Everzwijn
2018
Op een wandeling in het oerbos van Białowieża in Polen, staat dit everzwijn onverwacht op het pad. Het wilde zwijn komt voor in grote delen van Europa, Azië en Noord Afrika. Duitsland, Oostenrijk, Polen en de Balkan vormen het kerngebied van zijn verspreiding in Europa. Ze zijn door de mens geïntroduceerd in o.a. de VS, Argentinië, Nieuw Guinea en Australië. Er bestaan nogal wat verschillende soorten en variëteiten, maar allen hebben een borstelachtige vacht die 's winters langer en donkerder is dan in de zomer. Ze hebben een kort en stevig lijf en een afgeplatte sterke snuit, die eindigt in een wroetschijf. De achterpoten zijn korter dan de voorpoten. Volwassen mannetjes (‘beren’ of ‘keilers’) hebben slagtanden in de boven- en onderkaak, die naar boven gericht staan. In de borstkas heeft het mannetje een 4 cm dikke laag kraakbeen, die zijn longen en hart beschermt bij gevechten.

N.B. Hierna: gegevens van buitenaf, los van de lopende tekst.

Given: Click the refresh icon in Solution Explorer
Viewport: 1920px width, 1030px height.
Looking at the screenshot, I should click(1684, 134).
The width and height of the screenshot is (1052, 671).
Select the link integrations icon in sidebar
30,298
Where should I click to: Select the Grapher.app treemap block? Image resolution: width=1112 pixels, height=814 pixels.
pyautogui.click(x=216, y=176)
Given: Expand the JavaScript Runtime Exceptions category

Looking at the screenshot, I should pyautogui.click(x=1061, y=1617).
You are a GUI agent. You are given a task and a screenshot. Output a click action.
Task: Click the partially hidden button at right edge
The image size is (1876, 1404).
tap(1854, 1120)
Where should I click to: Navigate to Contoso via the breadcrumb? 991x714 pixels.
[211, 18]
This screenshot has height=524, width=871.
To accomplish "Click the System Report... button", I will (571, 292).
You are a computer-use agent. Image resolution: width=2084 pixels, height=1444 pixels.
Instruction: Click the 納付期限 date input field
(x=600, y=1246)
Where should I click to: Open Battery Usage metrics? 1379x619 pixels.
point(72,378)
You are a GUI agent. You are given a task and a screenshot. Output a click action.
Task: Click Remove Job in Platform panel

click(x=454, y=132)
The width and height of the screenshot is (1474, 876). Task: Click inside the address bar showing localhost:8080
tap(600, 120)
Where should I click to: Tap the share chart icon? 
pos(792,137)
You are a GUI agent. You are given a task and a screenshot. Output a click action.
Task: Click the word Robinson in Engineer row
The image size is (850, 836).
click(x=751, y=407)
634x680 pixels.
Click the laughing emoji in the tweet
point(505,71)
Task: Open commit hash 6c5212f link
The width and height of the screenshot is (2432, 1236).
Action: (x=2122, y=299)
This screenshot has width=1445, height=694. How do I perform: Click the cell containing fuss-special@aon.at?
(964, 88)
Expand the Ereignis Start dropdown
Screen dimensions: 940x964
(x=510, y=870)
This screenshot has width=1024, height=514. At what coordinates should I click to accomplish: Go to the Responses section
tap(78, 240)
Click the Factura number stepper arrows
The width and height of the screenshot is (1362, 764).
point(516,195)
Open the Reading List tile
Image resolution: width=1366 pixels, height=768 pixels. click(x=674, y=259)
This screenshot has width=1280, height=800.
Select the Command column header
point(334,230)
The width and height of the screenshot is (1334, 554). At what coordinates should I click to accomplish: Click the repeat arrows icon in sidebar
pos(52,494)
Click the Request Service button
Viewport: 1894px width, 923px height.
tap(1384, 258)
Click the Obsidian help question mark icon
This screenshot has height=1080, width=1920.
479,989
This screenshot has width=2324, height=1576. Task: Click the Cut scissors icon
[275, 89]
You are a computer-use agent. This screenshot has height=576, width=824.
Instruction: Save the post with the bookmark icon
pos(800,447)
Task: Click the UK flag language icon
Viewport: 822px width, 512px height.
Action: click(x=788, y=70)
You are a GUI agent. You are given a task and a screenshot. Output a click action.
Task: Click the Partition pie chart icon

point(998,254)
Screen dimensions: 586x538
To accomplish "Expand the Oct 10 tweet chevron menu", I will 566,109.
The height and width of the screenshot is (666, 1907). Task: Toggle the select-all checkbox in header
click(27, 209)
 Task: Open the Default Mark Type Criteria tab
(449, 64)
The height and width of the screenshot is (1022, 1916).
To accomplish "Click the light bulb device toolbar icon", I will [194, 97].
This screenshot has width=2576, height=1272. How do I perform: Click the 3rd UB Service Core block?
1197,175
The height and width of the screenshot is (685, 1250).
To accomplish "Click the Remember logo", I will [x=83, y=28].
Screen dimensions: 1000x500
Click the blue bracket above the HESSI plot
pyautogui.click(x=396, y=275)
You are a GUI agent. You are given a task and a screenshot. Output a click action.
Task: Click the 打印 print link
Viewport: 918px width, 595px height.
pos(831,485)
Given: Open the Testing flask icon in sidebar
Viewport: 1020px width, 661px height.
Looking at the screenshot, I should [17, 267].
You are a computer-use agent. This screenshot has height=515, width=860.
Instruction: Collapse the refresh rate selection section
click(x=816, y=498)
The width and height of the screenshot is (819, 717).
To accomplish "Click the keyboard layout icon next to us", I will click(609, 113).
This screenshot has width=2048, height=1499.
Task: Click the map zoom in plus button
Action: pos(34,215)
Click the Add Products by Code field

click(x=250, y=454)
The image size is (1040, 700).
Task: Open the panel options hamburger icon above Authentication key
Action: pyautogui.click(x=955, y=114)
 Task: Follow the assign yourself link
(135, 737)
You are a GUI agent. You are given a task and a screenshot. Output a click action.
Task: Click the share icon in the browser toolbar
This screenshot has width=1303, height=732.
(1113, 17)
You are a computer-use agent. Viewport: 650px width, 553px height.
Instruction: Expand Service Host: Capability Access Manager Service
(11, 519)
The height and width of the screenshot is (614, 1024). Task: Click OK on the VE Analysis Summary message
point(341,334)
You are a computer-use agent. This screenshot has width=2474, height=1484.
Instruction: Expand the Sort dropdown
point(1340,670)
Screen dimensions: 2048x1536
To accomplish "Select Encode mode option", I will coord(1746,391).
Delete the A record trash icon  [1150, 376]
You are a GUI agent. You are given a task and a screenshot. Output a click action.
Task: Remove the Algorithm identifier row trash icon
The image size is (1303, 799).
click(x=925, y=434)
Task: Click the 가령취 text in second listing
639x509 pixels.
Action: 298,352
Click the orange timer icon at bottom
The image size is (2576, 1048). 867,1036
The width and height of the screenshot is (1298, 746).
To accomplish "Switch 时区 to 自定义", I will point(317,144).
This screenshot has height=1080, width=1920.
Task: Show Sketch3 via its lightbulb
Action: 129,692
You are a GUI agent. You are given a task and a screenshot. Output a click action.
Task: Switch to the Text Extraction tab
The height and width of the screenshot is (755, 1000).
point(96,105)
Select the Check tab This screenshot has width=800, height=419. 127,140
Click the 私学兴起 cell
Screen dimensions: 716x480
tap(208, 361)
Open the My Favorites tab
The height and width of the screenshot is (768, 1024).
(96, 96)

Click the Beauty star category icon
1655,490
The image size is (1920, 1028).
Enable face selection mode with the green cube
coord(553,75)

De biggetjes wegen bij de geboorte slechts +1 kilo, maar een volwassen beer kan tot wel 300 kilo wegen. De jongen worden geboren in een door de moeder aangelegd nest, een kuil gevoerd met varens, grassen en bladeren. Hier verblijven ze de eerste week van hun leven, waarna moeder en jongen zich weer aansluiten bij de groep. De biggetjes hebben horizontale strepen, ook wel de ‘zwijnenpyjama’ genoemd, als camouflage. De strepen verdwijnen na 3 tot 5 maanden.